* Exercise A *
Please explain, in one to three sentences, why the writer of the rat rehoming post says the two rats can't be kept.
* Exercise B *
In the rat rehoming post, rewrite everything from "This is kind" down to "on September 8th.", changing "shelter" to "rescue".
* Exercise C *
Carry the rat rehoming post forward from the point where it stops.

# Two girls - Hillman, Michigan, US (Experienced homes?)



## Nicotine (Jan 2, 2008)

This is kind of a last-stitch effort before I have to surrender these guys to HVRR, so forgive me for the post.  I don't want to burden a shelter unless I have to, so I figured I'd give it one last try.
If I can't find them a home (or maybe even if I can), I'll likely need a rat train. Right now, I'm waiting to see what happens before I post anything for sure.
I need to rehome them by mid-September, preferably earlier. School starts on September 8th.

Country: USA
State/Region: Michigan
City/Town: Hillman
Number of rats: Two
Sex: Female
Age(s): Two years old & one year old
Name(s): Alice and Zap
Colours: Chocolate Irish marked, PEW
Neutered/Spayed: No
Medical problems: None currently - please see descriptions
Will the group be split: If they need to be
Transport available: Can travel up to three hours (can meet half way or rat train)
Preferred donation: None

I've explained it before, but I will again: I cannot keep my girls because I don't feel I will be able to provide them with the attention and time they need. Money is an issue, as well as space and school, and my mom doesn't want so many rats in the house.

[align=center]
















[/align]

Alice has been my best friend through the toughest of times, and I feel like I'm no longer able to give her all of the attention she needs. She's a firecracker, VERY energetic, and VERY intelligent. She's curious, always on the go and exploring. She's two years old, so she is more willing to sit and get pets than she used to be, but only for a minute before something else catches her eye.

* Data excerpt *
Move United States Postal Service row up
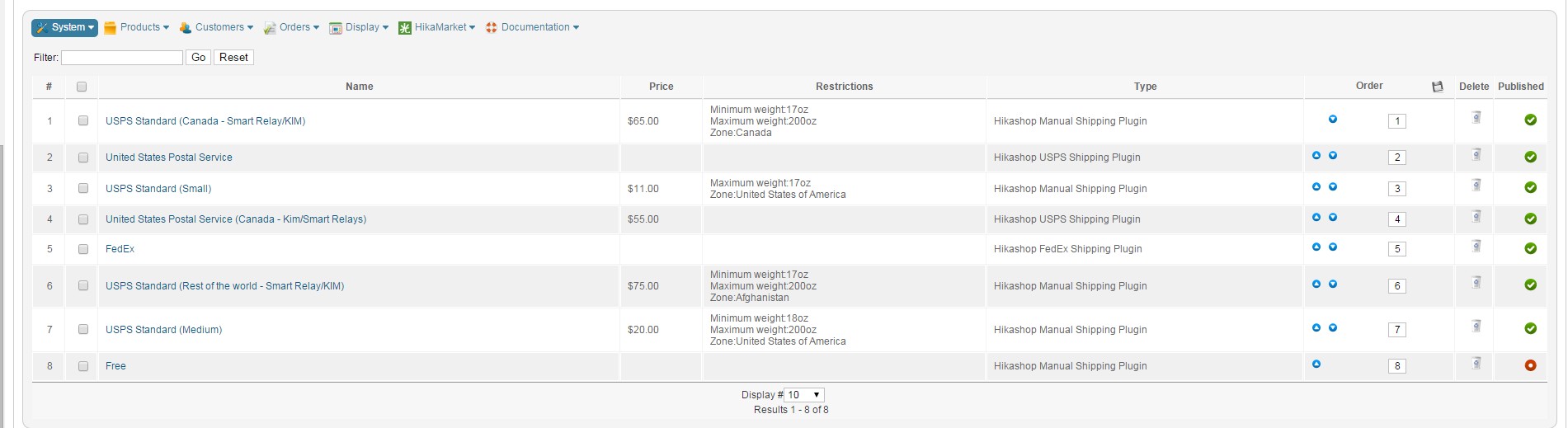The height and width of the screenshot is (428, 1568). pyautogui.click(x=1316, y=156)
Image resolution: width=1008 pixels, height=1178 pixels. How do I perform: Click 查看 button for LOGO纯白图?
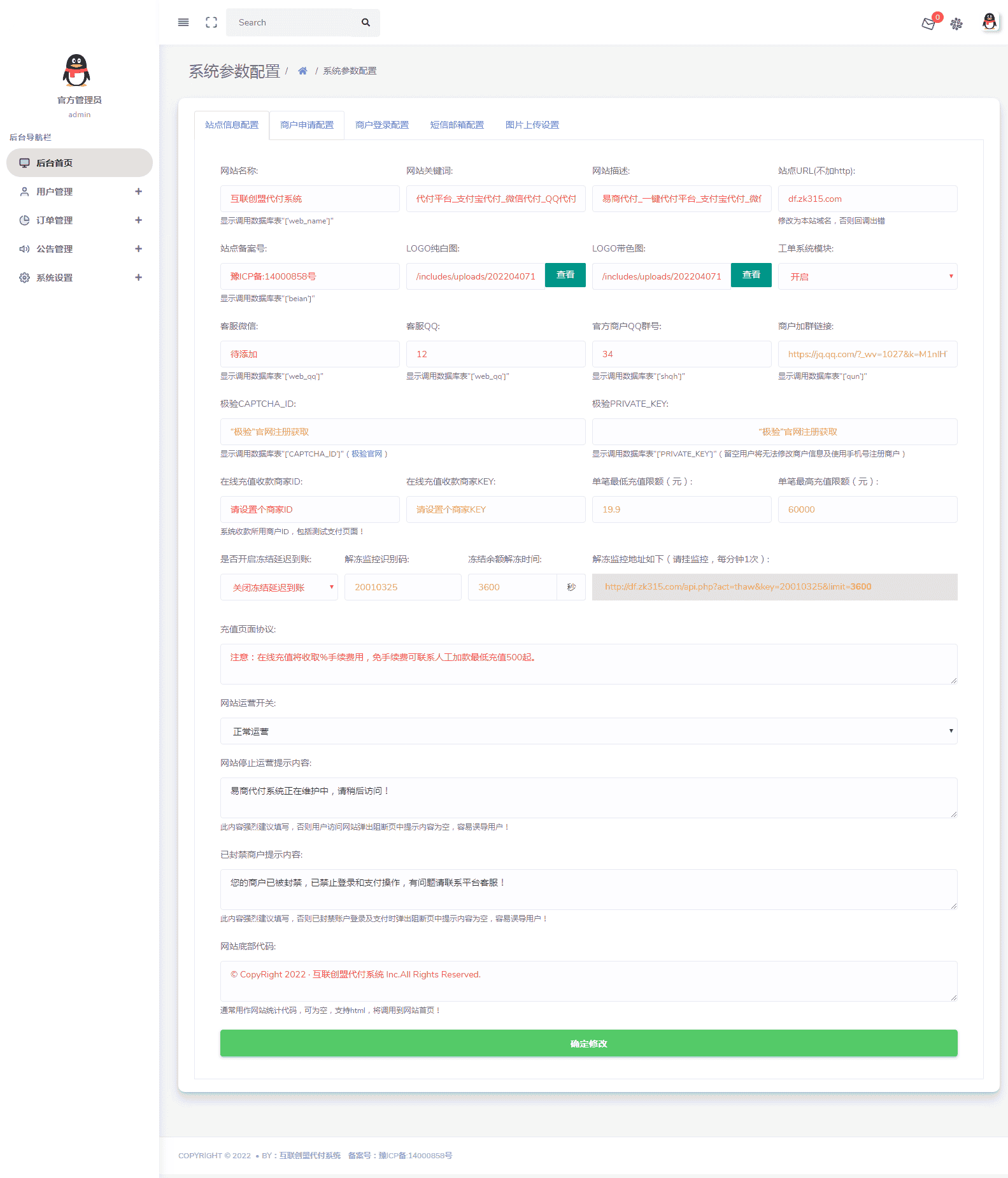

* Expected answer A *
The writer doesn't feel able to give the rats the attention and time they need. Money, space, and school are also issues, and the writer's mom doesn't want so many rats in the house.

* Expected answer B *
This is kind of a last-stitch effort before I have to surrender these guys to HVRR, so forgive me for the post.  I don't want to burden a rescue unless I have to, so I figured I'd give it one last try.
If I can't find them a home (or maybe even if I can), I'll likely need a rat train. Right now, I'm waiting to see what happens before I post anything for sure.
I need to rehome them by mid-September, preferably earlier. School starts on September 8th.

* Expected answer C *
Alice is a big love despite her curiosity and apparent hate for kisses (she thinks they're degrading :lol: ). She gets along fine with other rats, has never bitten a single time, and doesn't have any medical issues up to date (she may have some lung scarring, and she has had a bad URI in the past but she sprung back well). Due to her age and her need for a lot of mental stimulation, I'd prefer that she goes to an experienced home.



[align=center]
















[/align]

Zap is a big sweetie, and very even tempered. She's curious and explorative, but she also enjoys sitting on your shoulder. She's very picky about how things are arranged, and she'll let you know if she does or doesn't like what you do! Regardless, she's a love of a rat, in a very classy, delicate way. She's not much for causing trouble, unless it's in the form of making a mess of her cage until she's satisfied with it.  Her mild temperament sometimes gets overlooked because Alice has such a strong personality in comparison, but she's really an individual rattie and she's very sweet.
Zap has had no health problems up to date. She does have a bit of a whiffle. It seems to run in the girls' side of the family, as her sister had it too even though she never saw a tank a day in her life save for at the pet store. However, Zap was kept in a tank with Alice for a while before they got switched into a Super Pet, so it may have beent hat.
Zap used to be a bit of a bar-biter. While she doesn't seem to be anymore, I encourage people to be careful about their fingers, regardless. She gets along fine with other rats, for the most part, from what I've seen - she bullies Alice a little bit to show her dominance, but only in the form of grooming and they've never scaffled.
I do not require that Zap goes to an especially experienced home because she's easy to please and not as demanding as Alice is, but I do ask that she's given lots of attention and love!

It is not required that their cage be taken with them. I can send some hammocks along with them, if desired.

Thank you for your time. If you can help me find a home/s for the girls, I'll be very grateful.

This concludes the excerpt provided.